— Похожих историй вы, наверное, слышали множество. Среди евиток-новобранок вообще нет женщин без отягощающего опыта. И это понятно: счастливая женщина не хочет изменить мир. Ее все устраивает, она даже не боится тех перемен, которые несут ей окружающие, — она ведь получила свое счастье даром, без борьбы, и ей кажется, что так будет всегда. Амбиции, талант? Счастливая женщина совершенно не амбициозна. И ее таланты могут реализоваться как в другой сфере, так и в нужной, но случайно, без усилий, как бы само собой. Все перекосы начинаются, когда женщина несчастна. И какой опыт ее сломает, а какой стечет, словно вода, — поверьте психологу, наверняка сказать невозможно. Потому что этот перелом случается в раннем детстве. Один и тот же опыт может совершенно по-разному повлиять на двух девочек. Вы знакомы с доктором Нильс, верно? Должно быть, знаете, что у нее есть названая сестра, такая же сирота. Обе девочки находились примерно в равных условиях, но Нильс чувствовала себя лишней и глубоко несчастной, а ее сестра — абсолютно довольна своей жизнью. Ни сиротство, ни подростковая некрасивость, ни даже неудачный опыт первой любви ее не изменили. Поэтому она спокойно вышла замуж, а Нильс пришла в Орден. Все это справедливо не только для евиток — любая женщина, добивающаяся или добившаяся успеха в какой-либо области, начинала с того, что осознавала необходимость изменить свою жизнь. Кто-то после этого менял себя, кто-то расчищал лично для себя место под солнцем, чтобы никогда ни от кого не зависеть, а кто-то сразу замахивался на глобальное господство…
Последнюю фразу она произнесла с легкой улыбкой, и эта самоирония неожиданно превратила ее в другого человека — в юную девочку, остроумную и шаловливую. Но девочка тут же спряталась.
— И на этом этапе многие, да что многие — практически все совершают главную ошибку. Они назначают мужчин виновниками своего несчастья. И объявляют им войну. Война может принимать форму конкуренции или открытого противостояния. То есть эти женщины сами в значительной степени становятся мужчинами, принимают для себя их модель поведения — но карикатурно искаженную женским и к тому же обиженным сознанием. А проблема ведь не в мужчинах.
Она запнулась, повернула голову в сторону. Я посмотрела туда же: ничего особенного, просто официантка. Обычная студентка, которая подрабатывает, потому что не хочется жить в нищете.
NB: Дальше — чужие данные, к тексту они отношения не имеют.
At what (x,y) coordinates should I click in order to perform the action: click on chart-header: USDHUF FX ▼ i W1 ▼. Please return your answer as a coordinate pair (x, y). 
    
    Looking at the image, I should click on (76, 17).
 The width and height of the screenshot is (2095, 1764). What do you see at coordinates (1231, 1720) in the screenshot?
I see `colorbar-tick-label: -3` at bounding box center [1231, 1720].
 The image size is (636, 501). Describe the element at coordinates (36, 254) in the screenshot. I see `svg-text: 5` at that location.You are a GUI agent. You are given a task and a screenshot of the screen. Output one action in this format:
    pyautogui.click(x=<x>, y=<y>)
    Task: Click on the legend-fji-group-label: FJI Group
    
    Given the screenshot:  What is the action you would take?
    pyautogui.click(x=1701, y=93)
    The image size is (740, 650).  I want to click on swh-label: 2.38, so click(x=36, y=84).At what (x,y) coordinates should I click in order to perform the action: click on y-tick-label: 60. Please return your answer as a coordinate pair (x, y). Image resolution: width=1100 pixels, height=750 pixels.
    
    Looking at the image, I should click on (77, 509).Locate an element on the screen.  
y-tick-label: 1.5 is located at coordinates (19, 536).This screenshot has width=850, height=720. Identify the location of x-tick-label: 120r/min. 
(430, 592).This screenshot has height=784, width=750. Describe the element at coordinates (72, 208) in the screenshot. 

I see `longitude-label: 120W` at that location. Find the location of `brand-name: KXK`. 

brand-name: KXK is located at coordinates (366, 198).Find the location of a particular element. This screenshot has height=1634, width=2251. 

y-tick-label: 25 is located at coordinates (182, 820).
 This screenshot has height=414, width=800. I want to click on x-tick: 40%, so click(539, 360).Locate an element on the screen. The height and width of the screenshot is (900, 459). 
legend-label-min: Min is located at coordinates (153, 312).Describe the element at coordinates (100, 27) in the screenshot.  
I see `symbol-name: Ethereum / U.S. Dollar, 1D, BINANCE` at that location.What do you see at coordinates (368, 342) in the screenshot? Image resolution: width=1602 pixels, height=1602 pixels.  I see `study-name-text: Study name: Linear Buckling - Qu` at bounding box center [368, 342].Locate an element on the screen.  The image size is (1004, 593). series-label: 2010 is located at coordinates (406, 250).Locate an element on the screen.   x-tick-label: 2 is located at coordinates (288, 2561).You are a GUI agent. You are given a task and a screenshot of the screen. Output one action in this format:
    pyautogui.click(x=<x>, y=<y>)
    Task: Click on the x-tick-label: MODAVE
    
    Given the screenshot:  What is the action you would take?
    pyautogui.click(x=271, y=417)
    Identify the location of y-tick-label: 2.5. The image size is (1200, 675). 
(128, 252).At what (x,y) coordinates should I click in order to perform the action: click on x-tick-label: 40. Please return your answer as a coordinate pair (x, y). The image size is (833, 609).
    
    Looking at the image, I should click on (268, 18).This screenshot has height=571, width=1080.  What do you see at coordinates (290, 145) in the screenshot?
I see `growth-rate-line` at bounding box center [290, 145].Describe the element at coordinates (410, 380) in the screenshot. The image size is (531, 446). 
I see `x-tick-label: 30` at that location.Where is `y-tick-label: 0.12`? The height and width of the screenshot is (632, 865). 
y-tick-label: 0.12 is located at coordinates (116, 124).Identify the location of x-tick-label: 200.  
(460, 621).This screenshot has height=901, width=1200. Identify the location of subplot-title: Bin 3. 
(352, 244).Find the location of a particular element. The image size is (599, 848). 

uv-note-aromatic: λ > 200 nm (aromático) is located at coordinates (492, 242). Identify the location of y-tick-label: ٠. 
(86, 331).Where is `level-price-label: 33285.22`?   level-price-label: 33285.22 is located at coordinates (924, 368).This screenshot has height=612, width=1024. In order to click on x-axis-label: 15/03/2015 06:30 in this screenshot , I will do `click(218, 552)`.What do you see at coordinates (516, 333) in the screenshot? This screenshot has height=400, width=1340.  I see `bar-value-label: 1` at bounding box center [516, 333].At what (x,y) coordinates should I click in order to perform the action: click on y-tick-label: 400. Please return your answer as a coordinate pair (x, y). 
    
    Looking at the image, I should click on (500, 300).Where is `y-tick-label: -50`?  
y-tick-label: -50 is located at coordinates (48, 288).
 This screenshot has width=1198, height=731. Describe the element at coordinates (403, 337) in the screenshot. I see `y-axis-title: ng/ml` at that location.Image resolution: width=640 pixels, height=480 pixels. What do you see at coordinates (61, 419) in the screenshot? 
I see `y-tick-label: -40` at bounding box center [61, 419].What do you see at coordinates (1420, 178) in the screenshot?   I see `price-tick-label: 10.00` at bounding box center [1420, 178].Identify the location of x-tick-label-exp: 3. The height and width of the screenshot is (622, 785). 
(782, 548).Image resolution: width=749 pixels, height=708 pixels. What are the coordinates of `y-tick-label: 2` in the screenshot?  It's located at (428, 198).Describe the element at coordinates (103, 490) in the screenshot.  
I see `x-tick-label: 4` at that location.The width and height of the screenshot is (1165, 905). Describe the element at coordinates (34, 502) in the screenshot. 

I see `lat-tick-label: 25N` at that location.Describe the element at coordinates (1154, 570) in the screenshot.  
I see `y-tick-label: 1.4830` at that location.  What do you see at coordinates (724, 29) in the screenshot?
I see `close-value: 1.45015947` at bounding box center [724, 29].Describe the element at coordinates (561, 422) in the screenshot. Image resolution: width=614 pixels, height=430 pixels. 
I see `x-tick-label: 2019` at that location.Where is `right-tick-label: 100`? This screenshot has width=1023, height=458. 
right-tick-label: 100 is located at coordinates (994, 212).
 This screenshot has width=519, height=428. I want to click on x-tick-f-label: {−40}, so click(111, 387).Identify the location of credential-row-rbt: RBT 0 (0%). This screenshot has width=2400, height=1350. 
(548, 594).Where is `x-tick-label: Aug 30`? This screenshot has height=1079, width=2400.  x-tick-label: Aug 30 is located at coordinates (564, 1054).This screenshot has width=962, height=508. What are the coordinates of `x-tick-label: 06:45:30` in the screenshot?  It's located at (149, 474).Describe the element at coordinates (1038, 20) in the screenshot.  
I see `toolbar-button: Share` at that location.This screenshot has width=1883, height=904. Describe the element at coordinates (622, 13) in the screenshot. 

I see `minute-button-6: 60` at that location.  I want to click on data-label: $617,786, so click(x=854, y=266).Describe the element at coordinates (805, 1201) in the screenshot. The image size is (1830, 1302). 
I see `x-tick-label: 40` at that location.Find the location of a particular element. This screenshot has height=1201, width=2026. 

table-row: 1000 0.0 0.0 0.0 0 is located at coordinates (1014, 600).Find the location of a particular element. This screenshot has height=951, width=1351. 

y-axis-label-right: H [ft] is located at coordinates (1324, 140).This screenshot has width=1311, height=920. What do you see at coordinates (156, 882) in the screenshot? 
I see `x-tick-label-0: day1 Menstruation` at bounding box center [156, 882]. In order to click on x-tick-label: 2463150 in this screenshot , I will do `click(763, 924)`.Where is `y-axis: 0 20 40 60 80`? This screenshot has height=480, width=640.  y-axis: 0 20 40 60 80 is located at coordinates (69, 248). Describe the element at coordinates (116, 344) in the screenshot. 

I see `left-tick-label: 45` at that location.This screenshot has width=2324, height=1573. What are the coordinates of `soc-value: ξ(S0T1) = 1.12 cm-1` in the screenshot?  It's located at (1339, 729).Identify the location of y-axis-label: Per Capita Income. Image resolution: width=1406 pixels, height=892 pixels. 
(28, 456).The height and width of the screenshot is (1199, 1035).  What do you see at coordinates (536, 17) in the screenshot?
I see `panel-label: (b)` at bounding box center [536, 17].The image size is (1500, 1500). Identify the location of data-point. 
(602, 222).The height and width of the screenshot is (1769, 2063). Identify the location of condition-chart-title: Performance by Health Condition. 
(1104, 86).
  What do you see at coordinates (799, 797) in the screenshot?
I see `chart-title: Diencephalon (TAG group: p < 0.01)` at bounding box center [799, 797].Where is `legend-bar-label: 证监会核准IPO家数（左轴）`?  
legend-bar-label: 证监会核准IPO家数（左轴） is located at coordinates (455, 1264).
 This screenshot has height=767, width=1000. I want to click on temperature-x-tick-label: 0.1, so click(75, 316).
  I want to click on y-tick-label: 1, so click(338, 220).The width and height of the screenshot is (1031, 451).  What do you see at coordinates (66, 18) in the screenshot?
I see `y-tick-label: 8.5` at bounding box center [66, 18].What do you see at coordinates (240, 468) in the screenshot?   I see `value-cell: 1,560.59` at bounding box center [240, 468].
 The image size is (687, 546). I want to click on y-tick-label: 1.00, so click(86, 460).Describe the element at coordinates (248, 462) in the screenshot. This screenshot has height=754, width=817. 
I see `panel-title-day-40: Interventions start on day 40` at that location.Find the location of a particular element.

Тоже, наверное, не очень счастливая. Может быть, даже мечтающая о мировом господстве.
— Все беды нашего мира от того, что он перекошен. Общество полагает женщин легитимной добычей мужчин и осуждает не сам факт обладания, а лишь некоторые способы, какими мужчины достигают цели. Плохо взять добычу силой, но хорошо — купить в прямом или в переносном смысле. Да, сейчас вы напомните мне феминистские движения, особенно двадцать первого века. Но чего они добились? Рассеяние и Катастрофа отлично показали все, чего они добились. Ничего! И все потому, что они хотели поменяться местами с мужчинами. Стать гегемонами. Они пытались подменить женскую зависимость ненавистью к мужчинам. Они относились к мужчинам не как к партнерам, а как к узурпаторам и насильникам. Они пытались стать не равными, но одинаковыми. Хотели занять мужские места в мужской же модели. Они говорили о том, чего делать нельзя, но слишком мало думали о том, что делать нужно. Они сумели раскритиковать прежнее общественное устройство, но не смогли предложить миру принципиально новую модель. Потому и проиграли. Я изучила множество исторических материалов еще до университета. Массовая колонизация внешних планет, потом Катастрофа — эти события отбросили нас в девятнадцатый век, а в некоторых аспектах — еще дальше. Снова появился спрос на качества мужчины-завоевателя, на детский труд, на огромные семьи. Женщина с ребенком, а тем более с несколькими детьми уже не могла выжить в колонии. Она не конкурент мужчине там, где надо пахать землю плугом, валить девственный лес и охотиться с примитивным оружием, потому что удобное для нее оружие слишком дорого и требует припасов, которые не производят на месте. И поскольку равенство полов до Рассеяния существовало лишь юридически, оно не вошло еще в плоть и в кровь, да и не могло войти — ведь новой модели отношений не возникло, — оно исчезло. Старая модель снова напомнила о своих правах. И произошло это потому, что, в сущности, никакой другой модели никогда и не было.
Я не собиралась с ней спорить. Но и перебивать — тоже.